* TO DO *
Transcribe all records, preserving every character.

* EXTRACTED MATERIAL *
──────

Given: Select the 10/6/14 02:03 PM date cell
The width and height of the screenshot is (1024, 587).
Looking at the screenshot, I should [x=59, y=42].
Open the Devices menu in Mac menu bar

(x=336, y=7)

──────

* EXPECTED ANSWER *
Given: Select the 10/6/14 02:03 PM date cell
The width and height of the screenshot is (1024, 587).
Looking at the screenshot, I should [x=59, y=42].
Open the Devices menu in Mac menu bar

(x=336, y=7)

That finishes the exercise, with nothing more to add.